## Source passage
News Stories & Columns
Dr. Radford Retires
Dr. Radford Retires
Labor of Love


CLIFFSIDE – A miniature black metal sewing machine occupies a prominent place on a shelf in the home of Dr. Howard Radford.
It’s an object he proudly shows to visitors: The machine, he explains, was made in the 1860’s and was once owned by one of his patients. “I saw it when I made a house call and asked him if he’d sell it” Dr. Radford recalls. “He said no, but later he said he wanted to give me the machine as a gift.”
It was just one expression of love that the doctor received during his 28 years of practice in the Cliffside area and he’s had many expressions of esteem from the thousands of patients he’s treated.
Now he’s decided it’s time to retire, a decision he’s made with mixed feelings. Being on call 24 hours a day, seven days a week is a bit much for a man who turned 64 last Friday, he says, and he’s been looking forward to having some time to travel, to enjoy his family, friends, church and community. “And I might get some fishing in” he adds.
His is a dying breed: the family practitioner who knew his patients intimately-their backgrounds, how they lived – delivered many of their babies and watched those babies grow to adulthood.
His wife, Reva, recalls going with him on house calls to families where he knew he’d never be paid. “He’d give them medicine samples he had with him, and if he didn’t have the medicine, he’d give them a prescription and the money to have it filled.”
His hasn’t been a career, it’s been a labor of love. A native of Shiloh who grew up in Caroleen, Dr. Radford says “ever since I can remember I wanted to be a doctor. I don’t know why, because there were no doctors in the family.”
That has changed now. Though he says he exerted no intentional influence, the Radford’s only child, Wanda, is an obstetrician-gynecologist in Richmond, Va. and a nephew will graduate in medicine June 1 from the University of Virginia.
The doctor smiles, “That will take up the slack when I retire from the profession.” He assured his patients that the area will not be without a physician. Two years ago Dr. M.O. Elizondo came to Cliffside to practice and occupies a portion of Dr. Radford’s clinic building.

[Stored data]

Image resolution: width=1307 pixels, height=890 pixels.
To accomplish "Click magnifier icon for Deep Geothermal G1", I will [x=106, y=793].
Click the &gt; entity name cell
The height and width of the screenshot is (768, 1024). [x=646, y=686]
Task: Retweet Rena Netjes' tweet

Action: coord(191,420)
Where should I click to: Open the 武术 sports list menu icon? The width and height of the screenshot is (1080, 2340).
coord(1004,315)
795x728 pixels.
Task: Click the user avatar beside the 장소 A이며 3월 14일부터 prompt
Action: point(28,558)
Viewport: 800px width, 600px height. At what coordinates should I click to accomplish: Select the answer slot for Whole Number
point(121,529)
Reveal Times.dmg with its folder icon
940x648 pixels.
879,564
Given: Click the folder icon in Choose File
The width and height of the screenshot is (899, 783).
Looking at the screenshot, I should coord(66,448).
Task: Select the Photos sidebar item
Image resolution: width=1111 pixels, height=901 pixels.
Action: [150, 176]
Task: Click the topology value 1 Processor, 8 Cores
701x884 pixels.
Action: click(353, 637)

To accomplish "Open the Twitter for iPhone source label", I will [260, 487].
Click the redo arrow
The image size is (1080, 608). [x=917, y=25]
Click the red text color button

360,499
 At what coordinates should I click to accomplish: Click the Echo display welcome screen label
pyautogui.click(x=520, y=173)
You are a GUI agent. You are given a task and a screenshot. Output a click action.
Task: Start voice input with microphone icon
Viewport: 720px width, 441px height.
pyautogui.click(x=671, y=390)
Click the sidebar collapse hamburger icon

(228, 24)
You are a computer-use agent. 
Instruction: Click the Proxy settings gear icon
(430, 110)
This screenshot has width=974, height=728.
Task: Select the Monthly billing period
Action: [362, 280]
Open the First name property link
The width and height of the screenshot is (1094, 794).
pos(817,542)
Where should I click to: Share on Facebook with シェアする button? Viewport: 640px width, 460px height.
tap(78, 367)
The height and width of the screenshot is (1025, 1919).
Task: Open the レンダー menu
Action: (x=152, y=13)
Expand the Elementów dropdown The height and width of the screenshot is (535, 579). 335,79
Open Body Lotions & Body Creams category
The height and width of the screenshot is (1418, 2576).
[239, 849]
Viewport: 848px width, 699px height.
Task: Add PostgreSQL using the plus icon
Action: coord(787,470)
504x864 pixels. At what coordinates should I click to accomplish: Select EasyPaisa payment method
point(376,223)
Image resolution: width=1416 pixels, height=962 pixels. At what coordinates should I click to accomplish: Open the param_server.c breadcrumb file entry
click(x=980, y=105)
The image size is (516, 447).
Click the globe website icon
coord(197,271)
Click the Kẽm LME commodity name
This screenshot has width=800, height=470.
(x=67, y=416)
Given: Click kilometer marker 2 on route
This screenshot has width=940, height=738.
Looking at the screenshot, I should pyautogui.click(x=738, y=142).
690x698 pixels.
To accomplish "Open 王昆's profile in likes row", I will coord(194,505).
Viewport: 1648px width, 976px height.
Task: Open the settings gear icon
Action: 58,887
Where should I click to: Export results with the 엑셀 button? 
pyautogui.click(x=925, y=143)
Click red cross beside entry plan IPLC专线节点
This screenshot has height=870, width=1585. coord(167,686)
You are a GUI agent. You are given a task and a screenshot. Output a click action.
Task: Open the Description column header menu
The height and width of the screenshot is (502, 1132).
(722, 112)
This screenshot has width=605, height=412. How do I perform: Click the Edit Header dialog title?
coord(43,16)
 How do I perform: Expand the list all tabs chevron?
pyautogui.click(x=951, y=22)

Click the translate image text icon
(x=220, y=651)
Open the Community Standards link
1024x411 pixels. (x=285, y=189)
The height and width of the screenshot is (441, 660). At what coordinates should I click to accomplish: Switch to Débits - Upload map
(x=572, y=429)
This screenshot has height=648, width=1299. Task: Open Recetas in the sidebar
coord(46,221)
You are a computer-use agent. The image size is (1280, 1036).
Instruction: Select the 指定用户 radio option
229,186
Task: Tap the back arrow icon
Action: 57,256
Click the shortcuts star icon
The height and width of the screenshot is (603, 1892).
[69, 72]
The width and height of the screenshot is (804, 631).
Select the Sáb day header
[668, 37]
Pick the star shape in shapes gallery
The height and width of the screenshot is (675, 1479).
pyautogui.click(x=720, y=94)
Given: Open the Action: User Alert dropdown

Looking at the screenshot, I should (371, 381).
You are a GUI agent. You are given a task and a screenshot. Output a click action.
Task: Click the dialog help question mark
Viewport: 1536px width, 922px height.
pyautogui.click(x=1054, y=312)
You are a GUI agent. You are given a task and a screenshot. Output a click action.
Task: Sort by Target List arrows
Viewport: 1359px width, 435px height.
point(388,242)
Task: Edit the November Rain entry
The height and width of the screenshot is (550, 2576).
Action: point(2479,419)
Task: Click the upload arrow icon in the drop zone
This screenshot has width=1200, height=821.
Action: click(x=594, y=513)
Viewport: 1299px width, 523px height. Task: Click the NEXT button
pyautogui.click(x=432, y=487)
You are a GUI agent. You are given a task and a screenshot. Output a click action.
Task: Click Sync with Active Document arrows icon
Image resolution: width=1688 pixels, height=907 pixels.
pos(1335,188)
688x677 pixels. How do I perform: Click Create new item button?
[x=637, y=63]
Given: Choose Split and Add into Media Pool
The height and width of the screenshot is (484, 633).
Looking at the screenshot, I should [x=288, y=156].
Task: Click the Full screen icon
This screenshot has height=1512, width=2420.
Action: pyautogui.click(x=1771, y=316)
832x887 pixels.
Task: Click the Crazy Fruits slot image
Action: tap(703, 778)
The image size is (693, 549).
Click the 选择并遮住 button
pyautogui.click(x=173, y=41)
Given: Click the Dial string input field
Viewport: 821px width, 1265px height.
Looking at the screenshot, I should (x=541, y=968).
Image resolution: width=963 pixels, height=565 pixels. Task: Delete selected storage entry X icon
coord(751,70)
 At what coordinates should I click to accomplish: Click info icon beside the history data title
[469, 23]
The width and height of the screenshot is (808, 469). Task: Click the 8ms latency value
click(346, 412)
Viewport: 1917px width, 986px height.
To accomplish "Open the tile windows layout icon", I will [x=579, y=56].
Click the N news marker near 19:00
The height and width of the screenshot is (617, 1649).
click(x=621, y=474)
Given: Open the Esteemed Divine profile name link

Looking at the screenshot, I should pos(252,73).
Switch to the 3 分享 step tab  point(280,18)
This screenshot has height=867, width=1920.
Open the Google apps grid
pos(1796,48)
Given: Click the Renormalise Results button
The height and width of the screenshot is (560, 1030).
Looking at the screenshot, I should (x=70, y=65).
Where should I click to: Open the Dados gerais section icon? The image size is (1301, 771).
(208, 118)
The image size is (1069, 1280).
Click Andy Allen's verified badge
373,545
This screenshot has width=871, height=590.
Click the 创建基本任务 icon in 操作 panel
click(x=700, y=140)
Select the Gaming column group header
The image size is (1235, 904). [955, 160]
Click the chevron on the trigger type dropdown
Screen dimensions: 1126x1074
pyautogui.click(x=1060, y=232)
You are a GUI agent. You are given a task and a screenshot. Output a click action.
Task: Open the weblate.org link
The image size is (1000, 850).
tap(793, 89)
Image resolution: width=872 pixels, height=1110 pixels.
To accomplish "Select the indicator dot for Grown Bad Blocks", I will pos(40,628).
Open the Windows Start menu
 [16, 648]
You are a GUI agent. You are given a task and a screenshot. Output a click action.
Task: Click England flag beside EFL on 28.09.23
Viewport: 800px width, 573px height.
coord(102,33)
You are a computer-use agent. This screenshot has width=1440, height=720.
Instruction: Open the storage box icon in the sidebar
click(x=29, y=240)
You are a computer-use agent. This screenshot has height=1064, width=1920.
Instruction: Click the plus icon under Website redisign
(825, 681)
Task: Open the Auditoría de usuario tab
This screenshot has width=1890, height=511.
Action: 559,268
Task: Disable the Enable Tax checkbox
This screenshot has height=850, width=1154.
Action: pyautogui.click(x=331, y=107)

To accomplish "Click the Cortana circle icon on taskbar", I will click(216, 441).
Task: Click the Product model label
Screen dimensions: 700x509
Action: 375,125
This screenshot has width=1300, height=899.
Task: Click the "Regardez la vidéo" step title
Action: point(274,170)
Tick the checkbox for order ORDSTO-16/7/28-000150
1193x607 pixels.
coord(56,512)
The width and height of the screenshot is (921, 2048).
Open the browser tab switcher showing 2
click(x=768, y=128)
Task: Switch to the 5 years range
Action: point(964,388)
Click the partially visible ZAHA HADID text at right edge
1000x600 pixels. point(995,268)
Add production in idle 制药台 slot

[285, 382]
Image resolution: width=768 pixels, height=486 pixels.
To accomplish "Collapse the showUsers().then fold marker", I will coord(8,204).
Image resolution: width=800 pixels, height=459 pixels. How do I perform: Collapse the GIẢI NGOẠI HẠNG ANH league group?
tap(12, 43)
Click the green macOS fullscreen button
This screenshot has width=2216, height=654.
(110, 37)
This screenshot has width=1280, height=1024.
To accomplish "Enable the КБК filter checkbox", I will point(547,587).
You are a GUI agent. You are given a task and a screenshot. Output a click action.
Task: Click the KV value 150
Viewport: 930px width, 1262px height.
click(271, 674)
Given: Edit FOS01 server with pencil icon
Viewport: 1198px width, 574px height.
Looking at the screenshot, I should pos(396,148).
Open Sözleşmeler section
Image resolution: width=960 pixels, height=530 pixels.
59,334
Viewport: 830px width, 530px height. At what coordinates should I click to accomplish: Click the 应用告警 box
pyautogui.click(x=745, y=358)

## Exercises to complete
- 1) Decide whether each statement below agrees with the article on Dr. Radford's retirement, answering yes or no and quoting the words from the article that settle it.
(a) Dr. Radford practiced in the Cliffside area for 28 years.
(b) Dr. Radford bought the sewing machine from the patient who owned it.
(c) Dr. Radford grew up in a family that already included doctors.
- 2) Answer these questions from the article on Dr. Radford's retirement.
(a) In what city does Wanda work as an obstetrician-gynecologist?
(b) What age did Dr. Radford reach last Friday?
(c) Which physician came to Cliffside to practice two years ago?
- 3) Write the next part of the article on Dr. Radford's retirement, picking up after its final sentence.
These lines of stored data are separate from the article on Dr. Radford's retirement.

## Responses by item number
- 1)
(a) Yes: "during his 28 years of practice in the Cliffside area"
(b) No: "He said no, but later he said he wanted to give me the machine as a gift."
(c) No: "there were no doctors in the family."

- 2)
(a) Richmond, Va.
(b) 64
(c) Dr. M.O. Elizondo

- 3)
The pathway to his dream wasn’t short. It meant work, Army service for 56 months emerging as a captain, more work, re-entering college to get a degree before going to Bowman Gray School of Medicine, then internship at Spartanburg General Hospital.
It also meant cooperation and financial aid from his wife. A native of Kentucky and a ‘school teacher, she had a summer job at the Air Force base in Dayton, Ohio, where she met her future husband, who was stationed there.
After his service discharge and a period of work, he and his wife decided he could realize his life-long ambition – to become a doctor. He had attended what was then Boiling Springs Junior College, (now Gardner-Webb), and had one year at Wake Forest before entering service. After their marriage, while he worked, they save some money, had a portion from the GI Bill and he went back to college to graduate from Mrs. Radford’s alma mater, Western Kentucky University in Bowling Green, Ky. In 1950 he entered Bowman Gray.
By then the Radfords had a year-old daughter, but they were luckier than some post-war college students – Mrs. Radford had a job teaching sixth grade in Winston-Salem.
Survival was a matter of pinching pennies, juggling schedules, inexpensive leisure activities but enjoying new friends and keeping in touch with old friends.
Eventually they were ready to settle down and he chose his home area, a choice neither he nor his wife have ever regretted. “I think North Carolina is a beautiful state,” Mrs. Radford says, “and we wouldn’t live anywhere but here. This is home.”
Dr. Radford said when he chose the Cliffside and Tri-Community area he was following in the footsteps of some highly respected doctors: Dr. L.B. Harrill, Dr. Perry Wiseman and Dr. T.C. Lovelace.
And he’s enjoyed the fact that he had some of his former teachers as patients. “Miss Amanda Head was my first grade teacher, and Misses Ella and Margaret Lynch (former teachers) were my patients.”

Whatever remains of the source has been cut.